_Data for this task_.

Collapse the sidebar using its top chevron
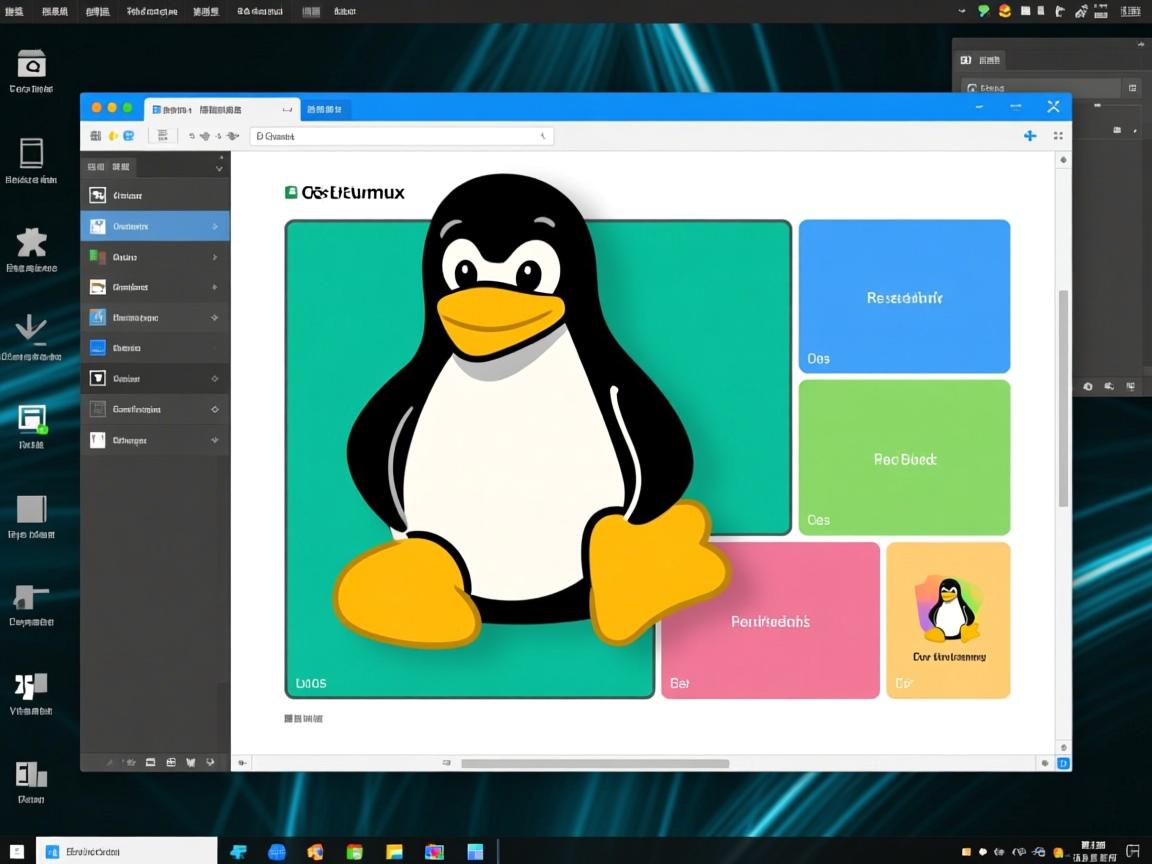Screen dimensions: 1152x864 pyautogui.click(x=218, y=167)
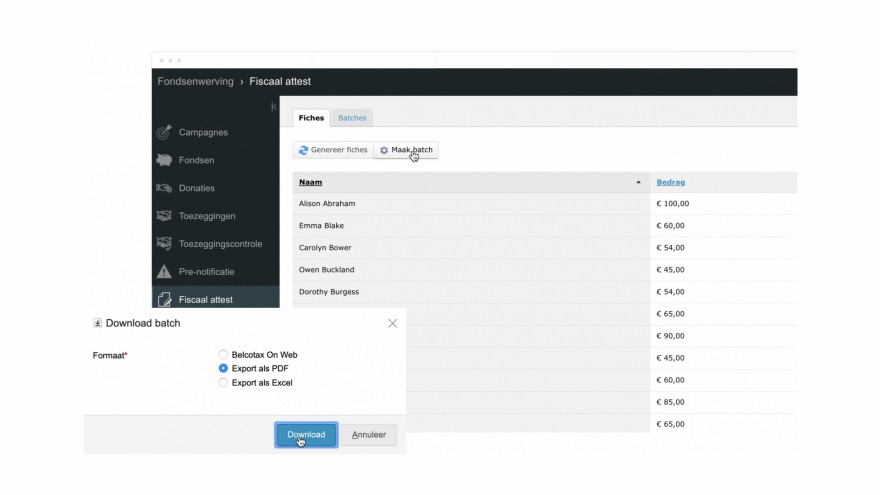Click the sort arrow in Naam column

(638, 182)
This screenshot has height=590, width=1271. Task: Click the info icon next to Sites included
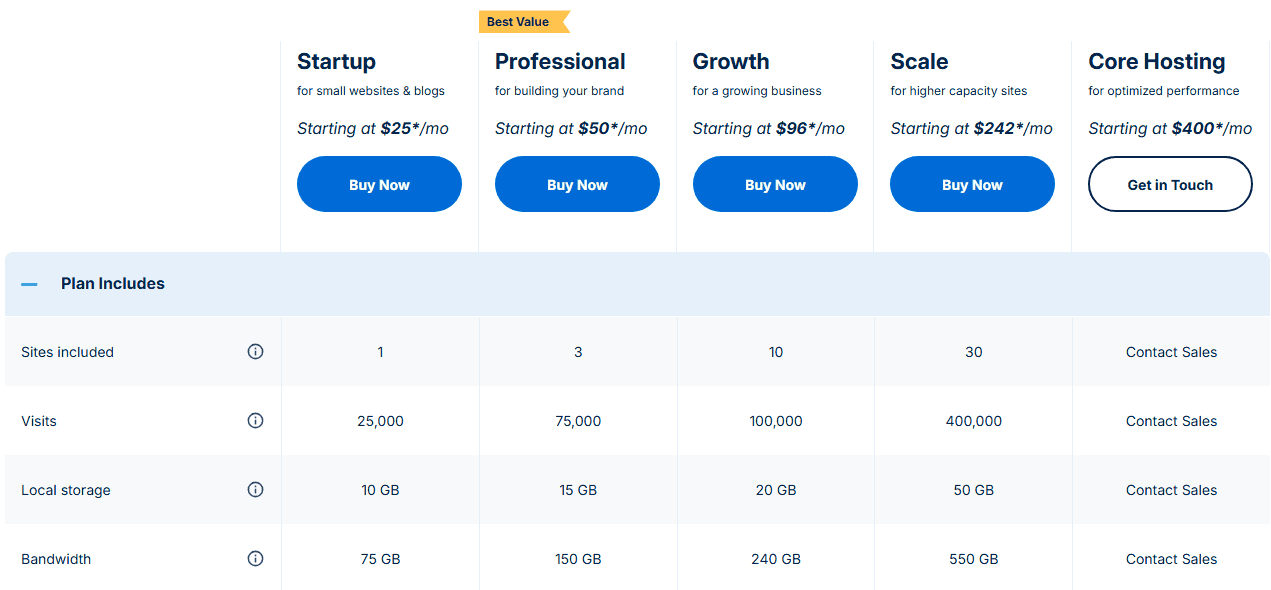255,351
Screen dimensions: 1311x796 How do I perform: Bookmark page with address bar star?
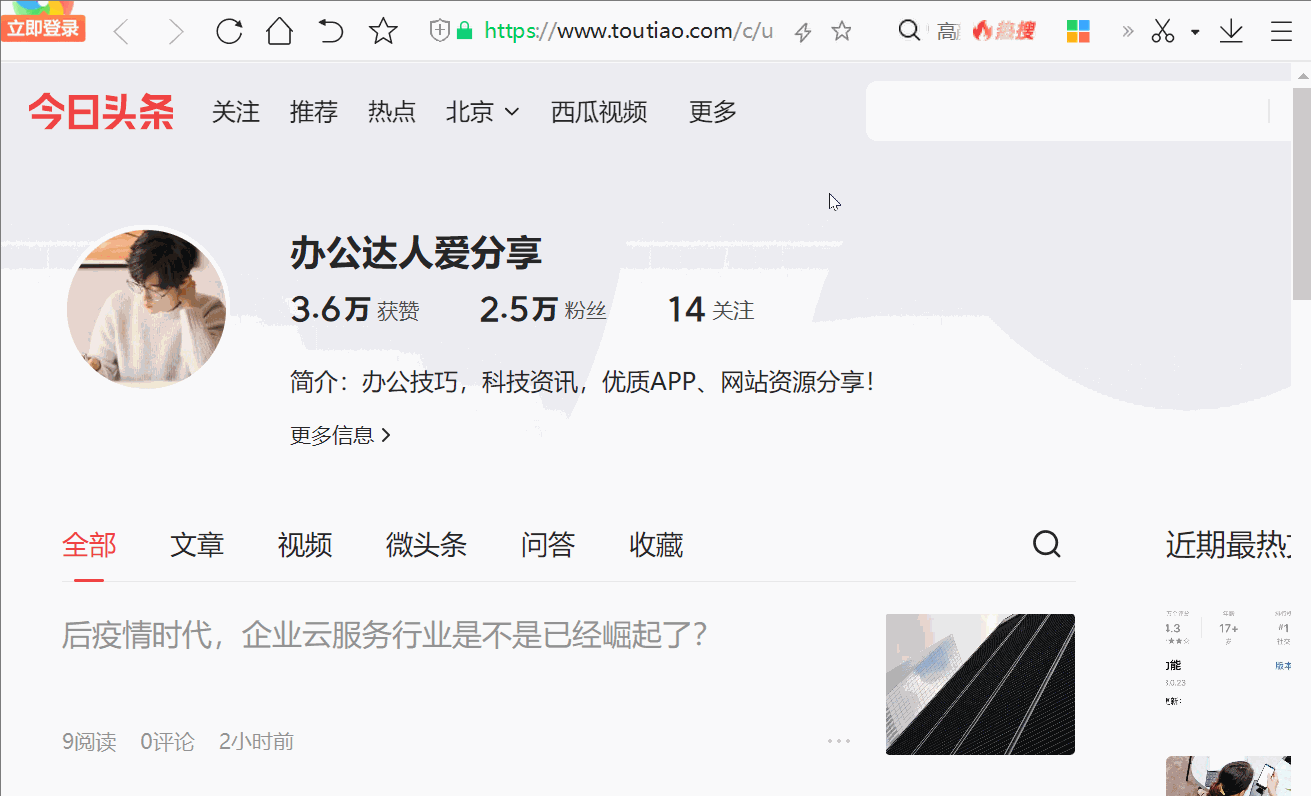click(842, 32)
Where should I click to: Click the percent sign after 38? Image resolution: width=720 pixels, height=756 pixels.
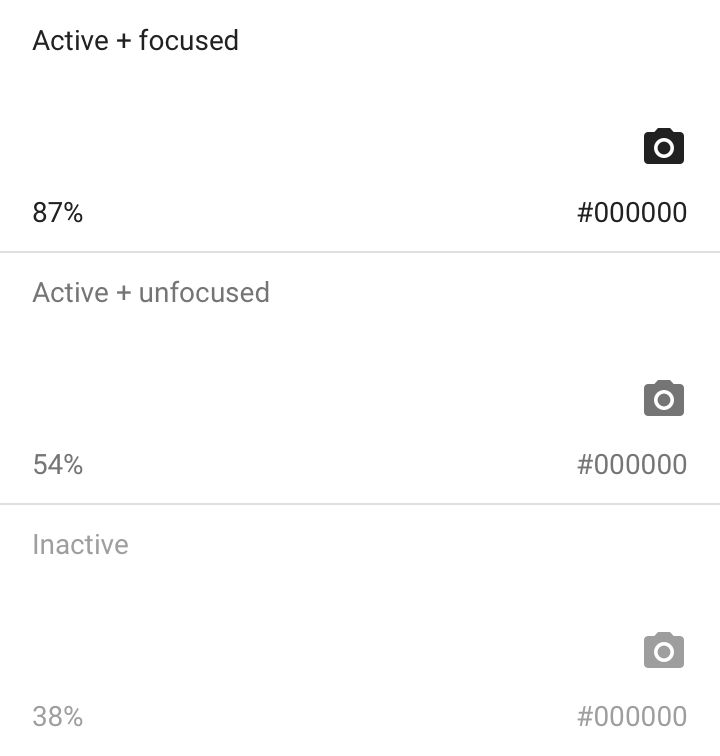73,716
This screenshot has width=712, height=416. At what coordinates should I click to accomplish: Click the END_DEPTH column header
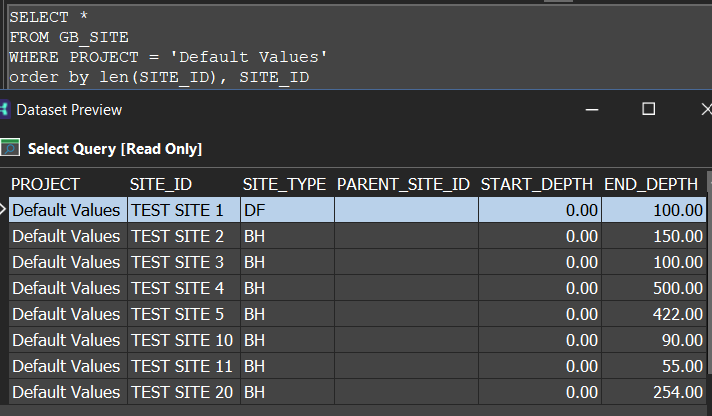click(650, 184)
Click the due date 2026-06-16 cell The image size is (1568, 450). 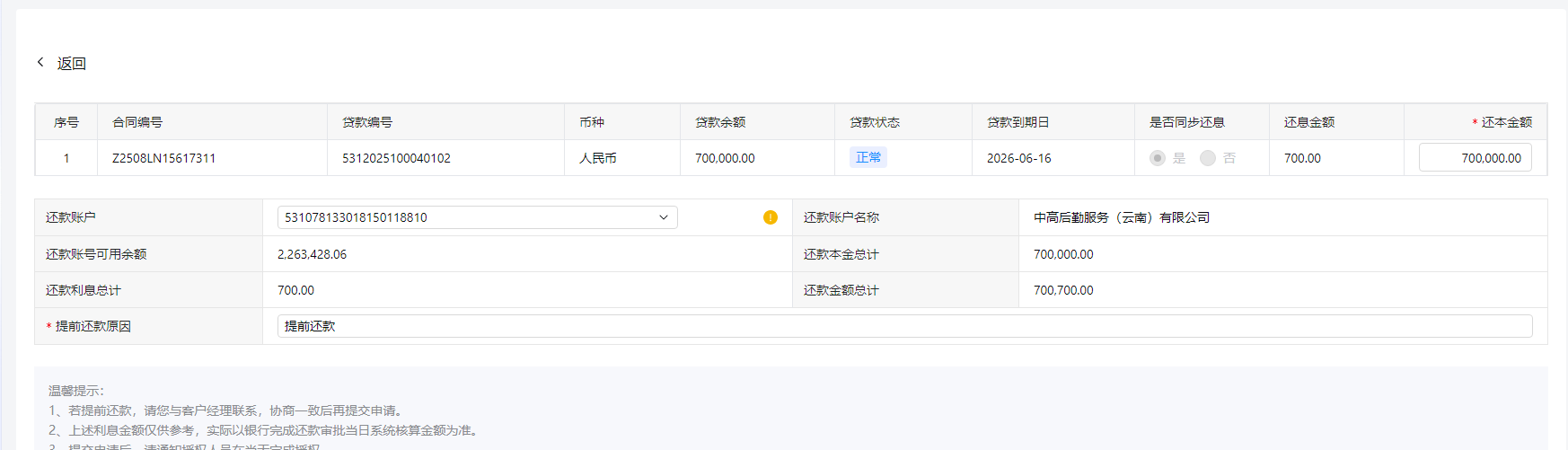(x=1018, y=158)
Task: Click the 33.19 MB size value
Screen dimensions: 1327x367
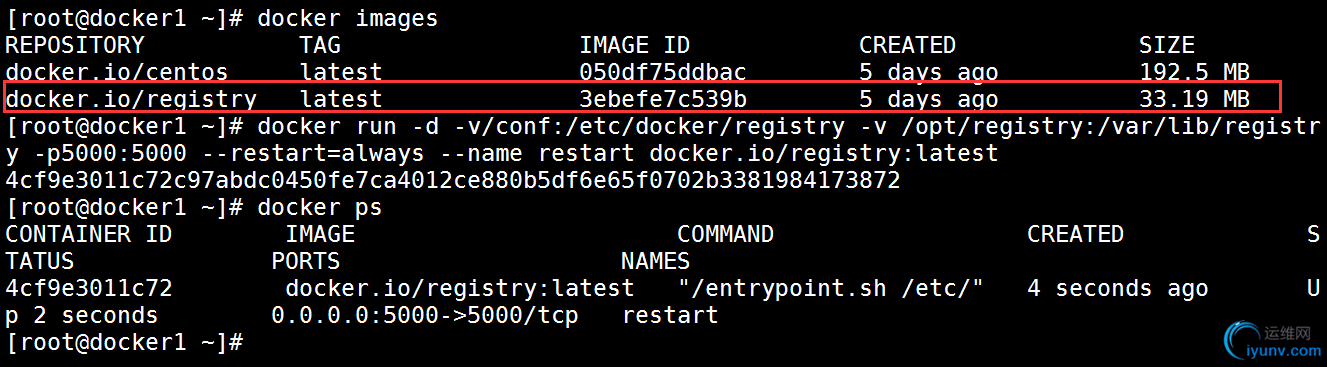Action: coord(1194,99)
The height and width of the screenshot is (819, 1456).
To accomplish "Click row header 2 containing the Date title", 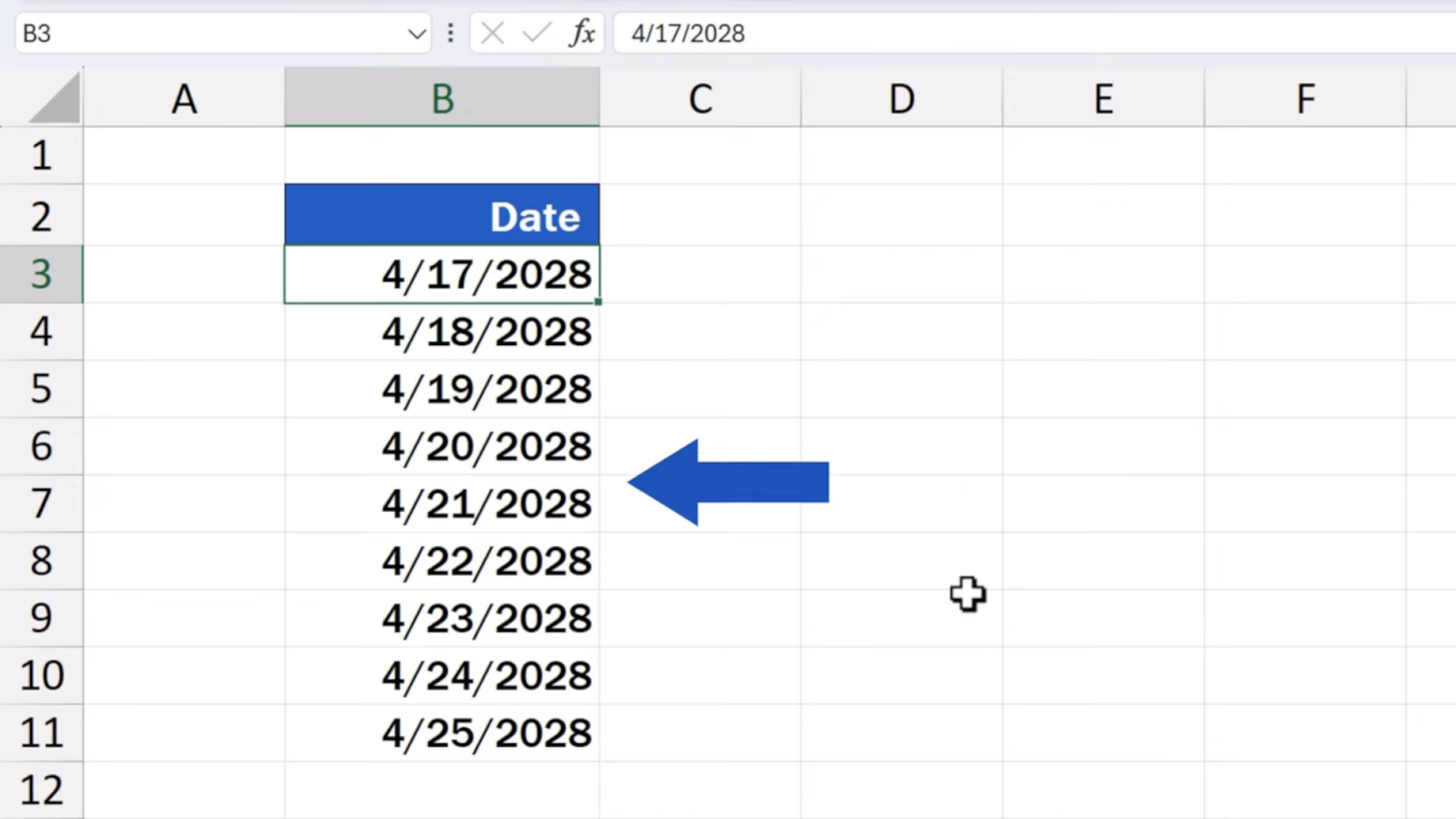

_Assigned task_. Can the lines from the one with "Screen dimensions: 1327x367" to the end of the records above be quoted exactly, both ends included, with every picture omitted?

_Response to this exercise_.
Screen dimensions: 1327x367
Action: coord(1194,99)
The height and width of the screenshot is (819, 1456).
To accomplish "Click row header 2 containing the Date title", 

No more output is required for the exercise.